The picture that emerges from this kind of jigsaw gospel is of Mark sitting down, pulling his sources together like a graduate student in the days before computers.  Only Mark won’t get a doctorate when he’s done.  More recent scholarship asks the question of what if Mark wasn’t really a completed book after all—we read the gospels through lenses that were ground in the eighteenth century, at the earliest.  Nobody thought to question that Moses or Mark would sit down to write a book just like anyone did then.  (People writing books on their phones in electronic form only, as they do these days, will play havoc with future historical critics and their theories.)  Maybe these weren’t meant to be finished books.  Check out Gospels before the Book by Matthew Larsen and you’ll see what I mean.

The Bible, in other words, is a very complex book.  We know little of its authors beyond Paul of Tarsus.  We don’t even know that they were setting out to write Holy Writ.  Bible is a matter of interpretation.  As I thought about Mark—whoever he was—shuffling his papers about, mulling over what it would mean to become the first evangelist, I thought how like us we’ve made not only God, but also the writers of sacred texts.  True, they weren’t worried about tenure committees, or bad reviews, or being accepted by prestige presses.  It seems, however, that they were also not thinking of what readers down the millennia would do with their words.  When it’s all done we still don’t know who said what, but at least we have persistent questions that can’t be answered.  And job security ensures that Bible reading will continue as long as there are discrepancies to debate.

The tasks:
1 > In the passage on Mark's gospel, which book does the writer recommend to readers?
2 > Reproduce the passage on Mark's gospel word for word between "The Bible, in" and "discrepancies to debate.", inclusive.

Supplied records:
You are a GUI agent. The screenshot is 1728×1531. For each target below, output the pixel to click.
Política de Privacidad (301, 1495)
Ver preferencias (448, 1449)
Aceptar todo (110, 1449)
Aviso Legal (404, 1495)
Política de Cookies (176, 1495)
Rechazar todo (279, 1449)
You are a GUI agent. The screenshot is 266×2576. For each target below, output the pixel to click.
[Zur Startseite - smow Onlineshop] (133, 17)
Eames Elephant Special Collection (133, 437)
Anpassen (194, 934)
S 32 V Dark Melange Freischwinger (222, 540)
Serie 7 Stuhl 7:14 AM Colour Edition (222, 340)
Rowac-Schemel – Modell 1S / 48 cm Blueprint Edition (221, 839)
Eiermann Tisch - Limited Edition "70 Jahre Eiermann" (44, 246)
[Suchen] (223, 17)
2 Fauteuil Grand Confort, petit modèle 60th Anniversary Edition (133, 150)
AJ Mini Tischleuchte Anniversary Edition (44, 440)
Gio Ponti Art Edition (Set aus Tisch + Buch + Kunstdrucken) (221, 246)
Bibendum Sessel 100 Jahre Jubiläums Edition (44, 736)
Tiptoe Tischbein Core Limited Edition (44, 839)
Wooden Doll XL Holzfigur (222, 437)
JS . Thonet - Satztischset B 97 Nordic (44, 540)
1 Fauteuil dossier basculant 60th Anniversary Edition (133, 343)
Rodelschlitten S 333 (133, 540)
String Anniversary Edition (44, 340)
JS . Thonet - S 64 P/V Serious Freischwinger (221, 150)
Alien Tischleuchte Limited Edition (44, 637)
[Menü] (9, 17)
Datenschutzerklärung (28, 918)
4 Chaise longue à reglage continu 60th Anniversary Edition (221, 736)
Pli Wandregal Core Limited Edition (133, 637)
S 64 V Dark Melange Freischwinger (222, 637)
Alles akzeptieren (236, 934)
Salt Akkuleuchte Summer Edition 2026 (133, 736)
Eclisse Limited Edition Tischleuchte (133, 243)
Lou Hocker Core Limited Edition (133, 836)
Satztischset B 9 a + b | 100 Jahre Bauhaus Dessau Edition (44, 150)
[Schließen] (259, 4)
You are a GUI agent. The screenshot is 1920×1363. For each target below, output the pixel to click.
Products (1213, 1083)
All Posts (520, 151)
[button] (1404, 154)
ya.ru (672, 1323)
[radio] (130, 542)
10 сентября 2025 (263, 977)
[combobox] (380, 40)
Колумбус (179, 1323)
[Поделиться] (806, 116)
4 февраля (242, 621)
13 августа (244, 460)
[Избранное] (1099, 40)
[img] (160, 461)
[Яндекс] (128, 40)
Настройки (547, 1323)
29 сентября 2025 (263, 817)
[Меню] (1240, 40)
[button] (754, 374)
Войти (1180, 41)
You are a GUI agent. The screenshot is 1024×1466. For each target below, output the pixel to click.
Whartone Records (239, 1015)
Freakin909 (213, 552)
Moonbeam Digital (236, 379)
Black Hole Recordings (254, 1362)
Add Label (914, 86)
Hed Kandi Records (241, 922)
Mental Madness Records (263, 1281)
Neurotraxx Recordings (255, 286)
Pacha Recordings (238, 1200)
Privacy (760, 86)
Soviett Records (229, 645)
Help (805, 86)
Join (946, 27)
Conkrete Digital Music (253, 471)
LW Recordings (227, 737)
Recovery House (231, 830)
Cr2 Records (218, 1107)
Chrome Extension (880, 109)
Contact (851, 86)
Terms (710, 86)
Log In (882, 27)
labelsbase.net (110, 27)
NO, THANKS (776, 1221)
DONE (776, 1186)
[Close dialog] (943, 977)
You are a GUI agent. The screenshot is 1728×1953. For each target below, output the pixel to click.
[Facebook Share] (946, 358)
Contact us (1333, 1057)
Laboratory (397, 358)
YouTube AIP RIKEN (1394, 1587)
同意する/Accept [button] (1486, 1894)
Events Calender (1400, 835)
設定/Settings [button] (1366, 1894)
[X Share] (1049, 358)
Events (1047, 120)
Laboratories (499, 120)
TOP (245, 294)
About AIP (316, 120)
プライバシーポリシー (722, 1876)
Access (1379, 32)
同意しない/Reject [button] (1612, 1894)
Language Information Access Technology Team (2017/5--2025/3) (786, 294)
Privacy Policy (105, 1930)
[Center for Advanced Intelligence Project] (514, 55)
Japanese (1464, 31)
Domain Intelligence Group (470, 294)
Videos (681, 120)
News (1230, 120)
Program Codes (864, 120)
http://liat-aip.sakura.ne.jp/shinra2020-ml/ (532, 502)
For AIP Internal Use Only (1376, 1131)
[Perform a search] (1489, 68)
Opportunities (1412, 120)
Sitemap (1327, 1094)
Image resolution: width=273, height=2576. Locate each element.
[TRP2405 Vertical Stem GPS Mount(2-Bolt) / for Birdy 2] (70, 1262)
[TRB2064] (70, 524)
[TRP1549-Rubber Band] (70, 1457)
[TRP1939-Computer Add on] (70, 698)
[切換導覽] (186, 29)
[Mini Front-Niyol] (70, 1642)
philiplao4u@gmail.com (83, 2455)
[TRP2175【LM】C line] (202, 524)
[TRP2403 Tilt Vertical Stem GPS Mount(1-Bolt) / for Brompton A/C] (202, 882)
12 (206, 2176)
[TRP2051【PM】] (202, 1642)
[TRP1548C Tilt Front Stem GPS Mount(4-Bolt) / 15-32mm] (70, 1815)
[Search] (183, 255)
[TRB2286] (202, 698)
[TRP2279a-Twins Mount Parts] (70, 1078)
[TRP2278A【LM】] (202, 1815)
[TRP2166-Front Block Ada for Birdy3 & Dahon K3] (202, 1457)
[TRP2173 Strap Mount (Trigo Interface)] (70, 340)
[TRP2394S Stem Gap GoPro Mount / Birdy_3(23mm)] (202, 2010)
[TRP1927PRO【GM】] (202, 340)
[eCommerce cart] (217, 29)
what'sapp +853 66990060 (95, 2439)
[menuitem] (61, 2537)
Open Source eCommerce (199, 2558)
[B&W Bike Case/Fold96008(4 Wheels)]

Exercise answers:
1 > Gospels before the Book by Matthew Larsen.

2 >
The Bible, in other words, is a very complex book.  We know little of its authors beyond Paul of Tarsus.  We don’t even know that they were setting out to write Holy Writ.  Bible is a matter of interpretation.  As I thought about Mark—whoever he was—shuffling his papers about, mulling over what it would mean to become the first evangelist, I thought how like us we’ve made not only God, but also the writers of sacred texts.  True, they weren’t worried about tenure committees, or bad reviews, or being accepted by prestige presses.  It seems, however, that they were also not thinking of what readers down the millennia would do with their words.  When it’s all done we still don’t know who said what, but at least we have persistent questions that can’t be answered.  And job security ensures that Bible reading will continue as long as there are discrepancies to debate.